Seminole County, Florida Chief Judge Alan A. Dickey Abusing His Power Behind the Bench

Judge Alan Dickey, acting outside the oath he swore, hands down a non-jury trial six month sentence to 55 year old local man who misses one court hearing because of Doctor Appointment.

Seminole, FL (USA), Saturday – October 22nd, 2011 — In Seminole County a civil case has landed a man behind bars for six months for criminal contempt with no jury trial to decide his fate. The case number 2008CA003218 is a civil case now turned criminal because one man missed one hearing, even though he had a physician’s note as a plausible reason for his absence. The State Attorney, Andrew Jones, prosecuted the case with the help of the civil plaintiffs high cost attorneys. This action would have been similar to Judge Perry in the Casey Anthony trial allowing John Morgan, Dan Newlin, Mark Nejame, and Ranier Munns and their law firms to assist the State of Florida in the prosecution of Casey Anthony. Judge Perry did not allow that in Orange county, but if you travel north about 20 miles, you will discover a courtroom that allows this unprecedented behavior.

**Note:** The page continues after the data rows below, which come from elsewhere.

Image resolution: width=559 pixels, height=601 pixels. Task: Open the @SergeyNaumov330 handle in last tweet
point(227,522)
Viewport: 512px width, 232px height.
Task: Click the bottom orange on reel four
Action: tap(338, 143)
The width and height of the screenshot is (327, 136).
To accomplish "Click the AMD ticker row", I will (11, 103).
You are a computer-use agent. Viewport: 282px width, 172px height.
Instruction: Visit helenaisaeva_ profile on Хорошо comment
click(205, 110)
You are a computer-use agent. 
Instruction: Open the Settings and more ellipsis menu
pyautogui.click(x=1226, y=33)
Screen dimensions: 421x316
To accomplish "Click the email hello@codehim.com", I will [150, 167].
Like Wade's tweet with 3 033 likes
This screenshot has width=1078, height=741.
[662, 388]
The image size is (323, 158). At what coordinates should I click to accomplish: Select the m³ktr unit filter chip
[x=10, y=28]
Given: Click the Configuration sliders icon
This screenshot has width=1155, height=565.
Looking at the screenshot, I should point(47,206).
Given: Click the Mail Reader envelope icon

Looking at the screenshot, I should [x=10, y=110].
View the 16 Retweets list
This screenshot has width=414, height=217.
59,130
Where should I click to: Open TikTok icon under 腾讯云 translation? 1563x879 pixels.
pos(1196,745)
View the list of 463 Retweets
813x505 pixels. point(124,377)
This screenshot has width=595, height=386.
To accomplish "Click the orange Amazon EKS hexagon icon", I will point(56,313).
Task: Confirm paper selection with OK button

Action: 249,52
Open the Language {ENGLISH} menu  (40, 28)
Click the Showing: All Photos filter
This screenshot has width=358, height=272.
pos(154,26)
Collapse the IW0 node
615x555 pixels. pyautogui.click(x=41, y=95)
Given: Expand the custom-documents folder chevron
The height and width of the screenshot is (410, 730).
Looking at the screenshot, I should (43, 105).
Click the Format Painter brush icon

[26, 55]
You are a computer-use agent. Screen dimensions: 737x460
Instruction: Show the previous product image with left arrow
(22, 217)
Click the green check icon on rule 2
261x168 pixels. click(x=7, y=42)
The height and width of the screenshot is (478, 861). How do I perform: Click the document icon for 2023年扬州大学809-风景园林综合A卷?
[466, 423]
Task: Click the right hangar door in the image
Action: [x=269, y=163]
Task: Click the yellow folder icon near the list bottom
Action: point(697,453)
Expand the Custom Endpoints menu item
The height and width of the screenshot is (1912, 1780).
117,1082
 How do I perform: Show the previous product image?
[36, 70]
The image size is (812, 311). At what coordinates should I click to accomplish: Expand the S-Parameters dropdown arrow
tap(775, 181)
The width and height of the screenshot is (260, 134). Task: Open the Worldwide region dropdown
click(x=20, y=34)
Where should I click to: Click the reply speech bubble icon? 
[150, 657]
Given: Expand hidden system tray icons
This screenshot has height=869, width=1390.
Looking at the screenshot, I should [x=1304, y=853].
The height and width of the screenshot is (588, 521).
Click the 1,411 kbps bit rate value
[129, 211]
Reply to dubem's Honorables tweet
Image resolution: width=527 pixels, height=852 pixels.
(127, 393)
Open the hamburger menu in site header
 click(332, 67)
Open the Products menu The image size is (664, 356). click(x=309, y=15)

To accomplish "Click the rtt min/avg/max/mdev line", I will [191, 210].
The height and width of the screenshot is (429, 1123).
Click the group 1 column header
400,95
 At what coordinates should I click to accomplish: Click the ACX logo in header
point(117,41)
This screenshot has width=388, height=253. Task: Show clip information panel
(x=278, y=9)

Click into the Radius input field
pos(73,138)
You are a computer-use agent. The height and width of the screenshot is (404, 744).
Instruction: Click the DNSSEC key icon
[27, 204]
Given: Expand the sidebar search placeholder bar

In the field of law, there is a distinct difference between civil and criminal cases. A civil case is when you have a dispute with another citizen or company and you decide to sue or vice versa. A criminal case is when the State of Florida, for example, prosecutes you for a crime you have committed and you face criminal charges. Occasionally, a civil case can result in criminal charges against the plaintiffs and defendants. For instance, if a plaintiff or defendant fails to appear in court they can be charged with contempt of court, their actions could result in criminal charges being filed against them. For most civil cases that turn criminal, the State Attorneys regard them lightly and typically don’t inflict serious consequences. This is because they are busy prosecuting real thieves and murderers.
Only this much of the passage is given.